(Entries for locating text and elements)
+++
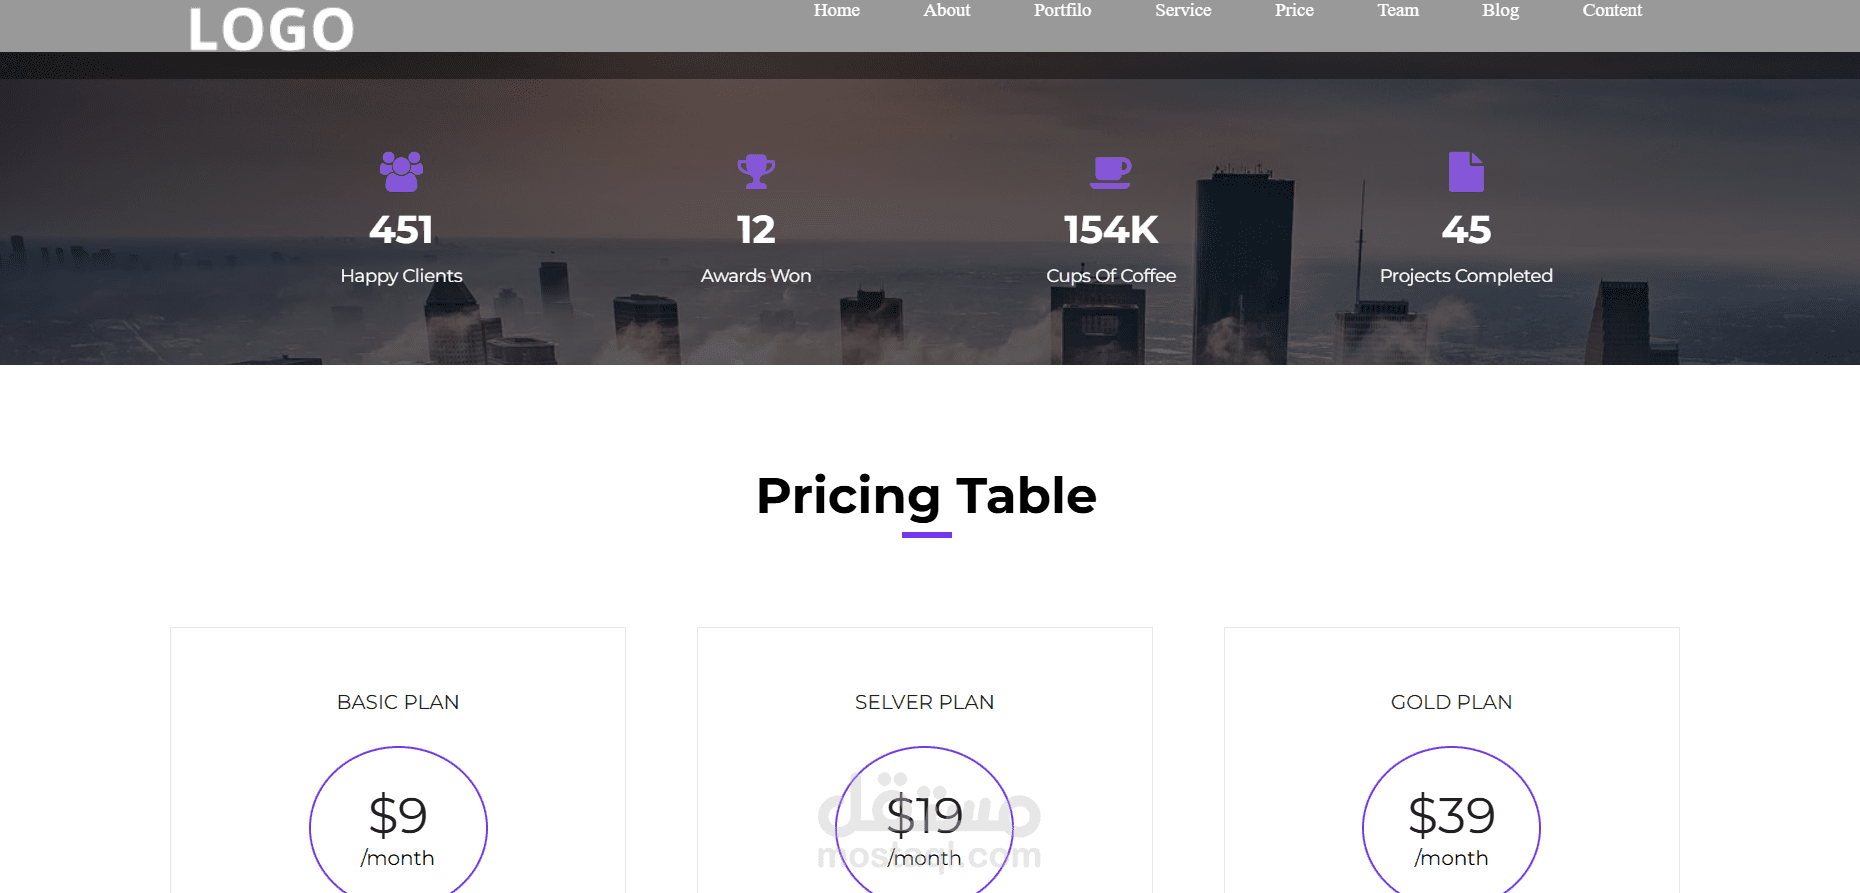Click the SELVER PLAN card title
Image resolution: width=1860 pixels, height=893 pixels.
click(x=925, y=702)
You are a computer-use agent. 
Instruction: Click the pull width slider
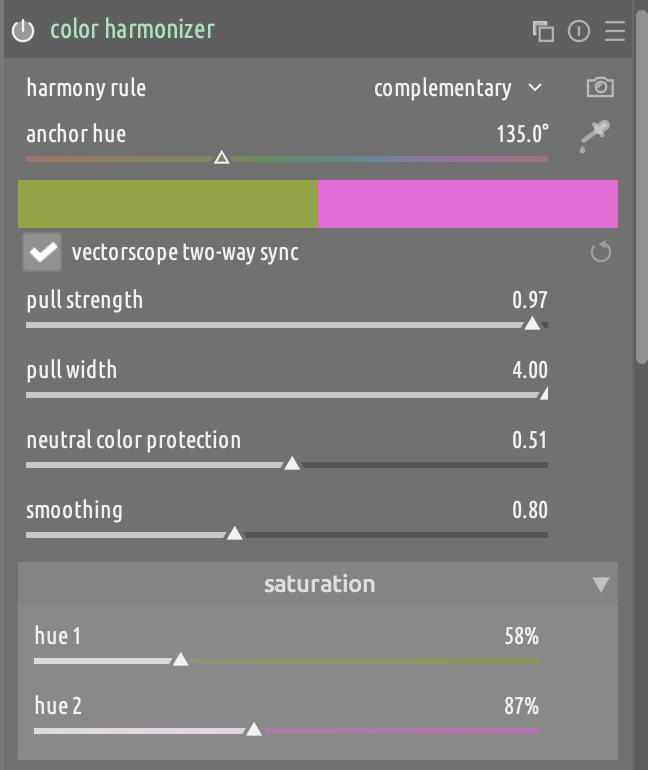coord(286,394)
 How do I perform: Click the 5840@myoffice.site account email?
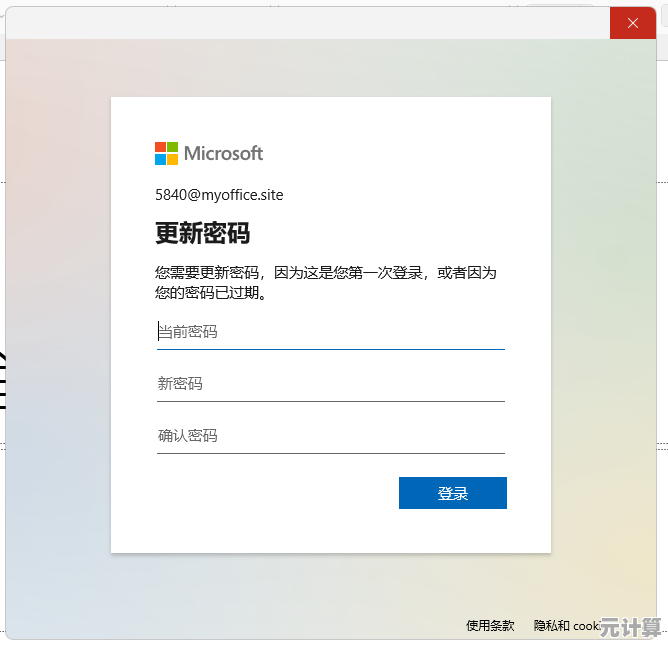click(x=219, y=195)

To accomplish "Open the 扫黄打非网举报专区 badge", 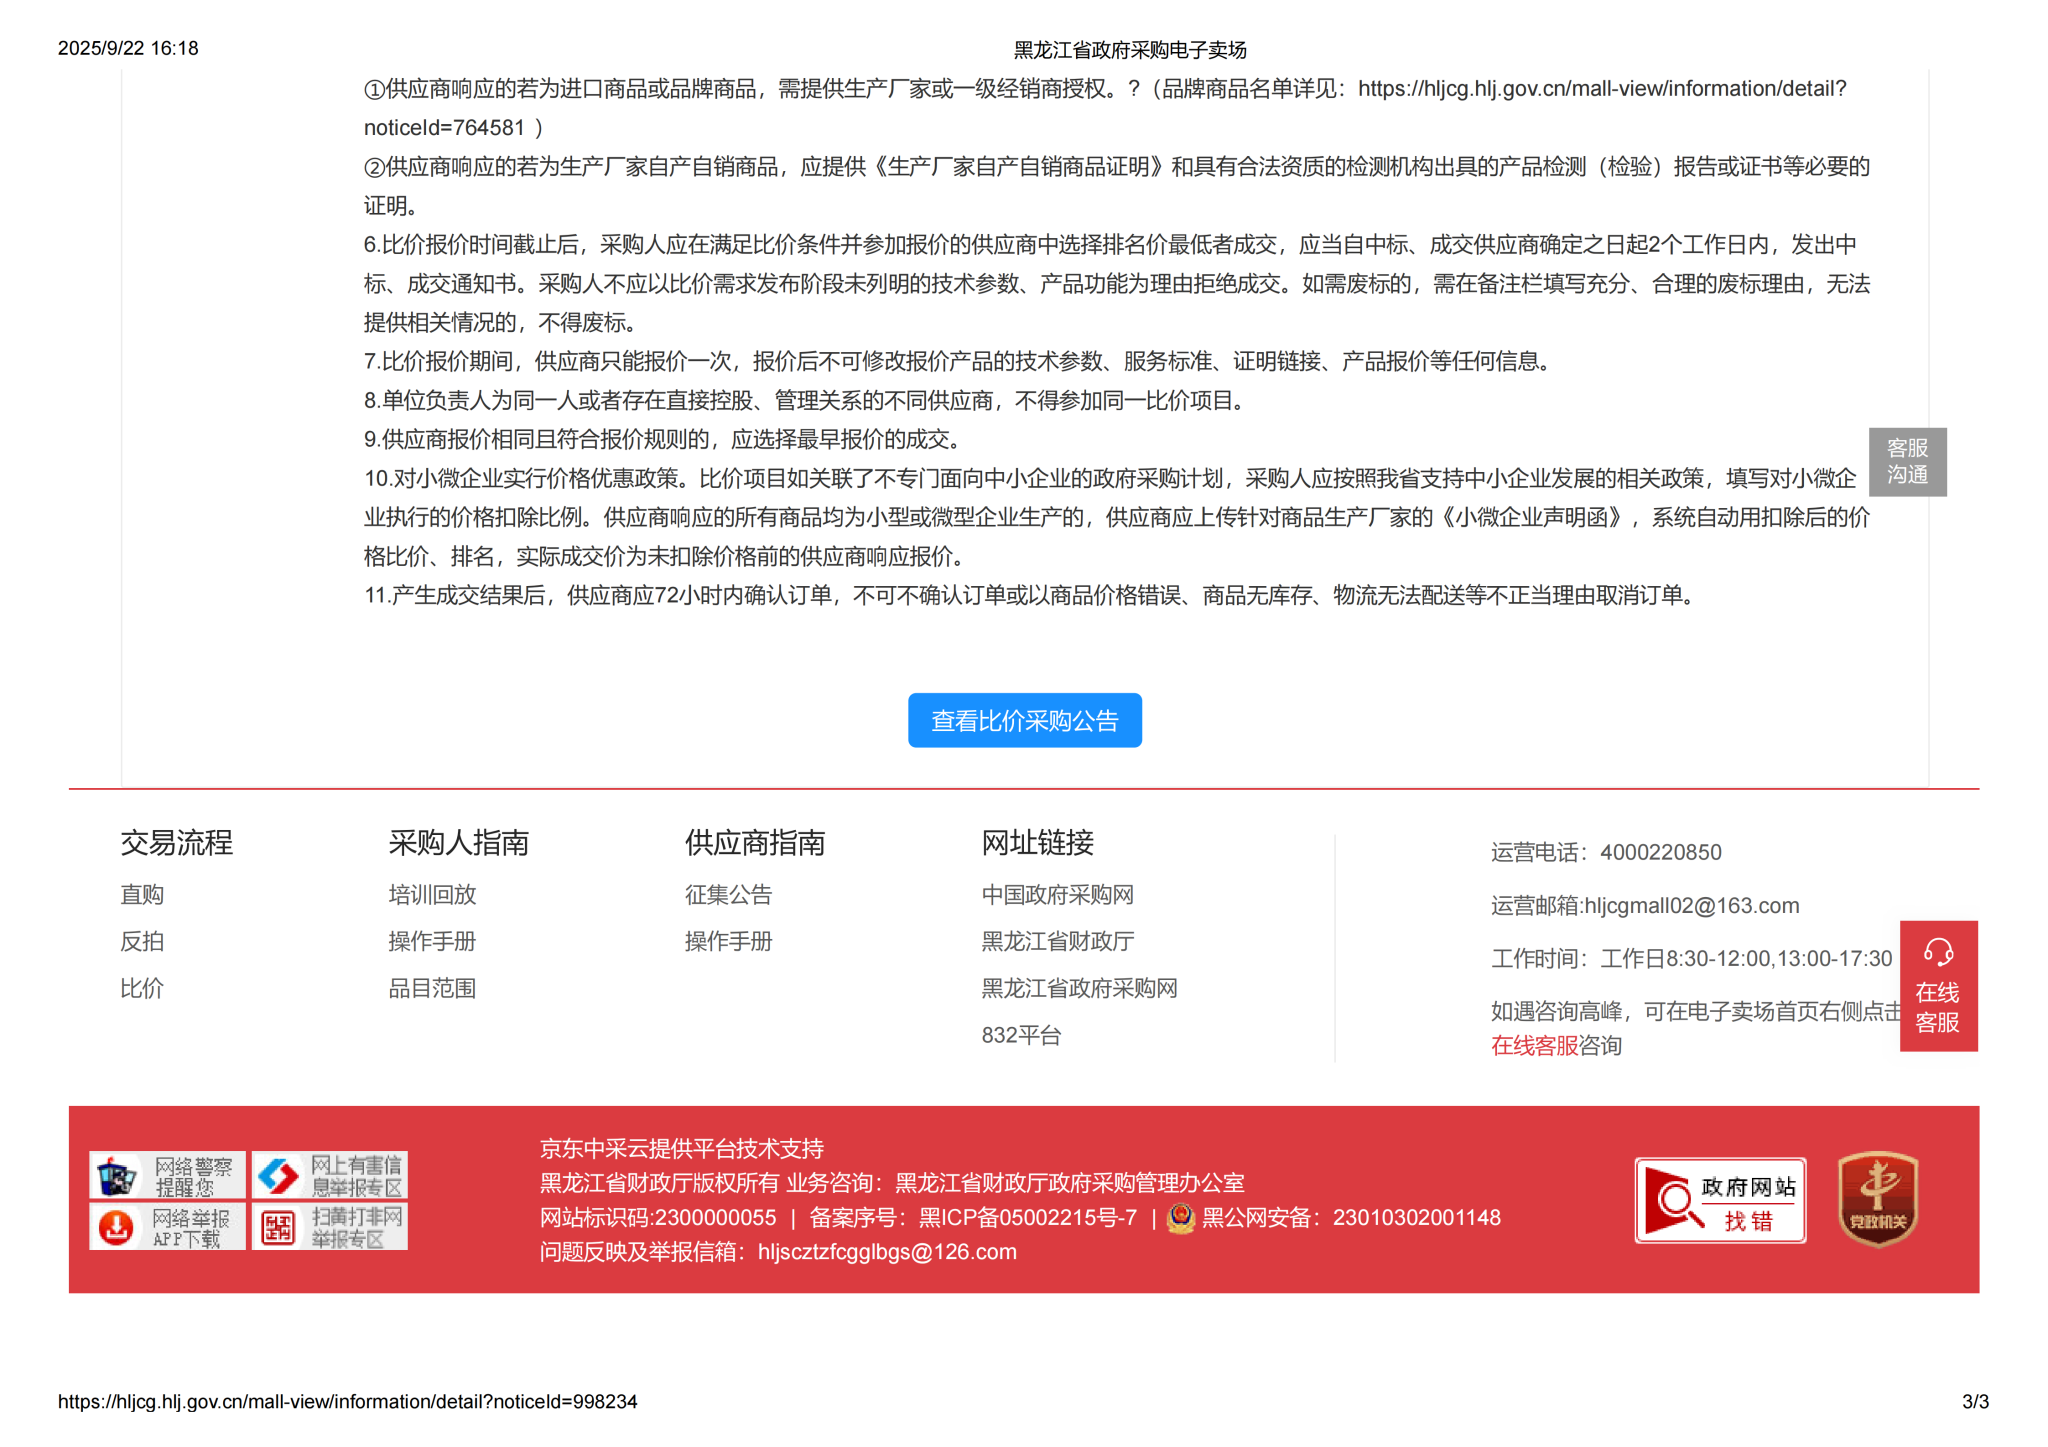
+++
• Exercise directions:
Format the material above as a numbered list with each line as one item, skipping the blank lines and leaving out the pictures.

• Result below:
1. Click the SELVER PLAN card title
2. Image resolution: width=1860 pixels, height=893 pixels.
3. click(x=925, y=702)
4. You are a computer-use agent. 
5. Instruction: Click the pull width slider
6. coord(286,394)
7.  How do I perform: Click the 5840@myoffice.site account email?
8. click(x=219, y=195)
9. To accomplish "Open the 扫黄打非网举报专区 badge", 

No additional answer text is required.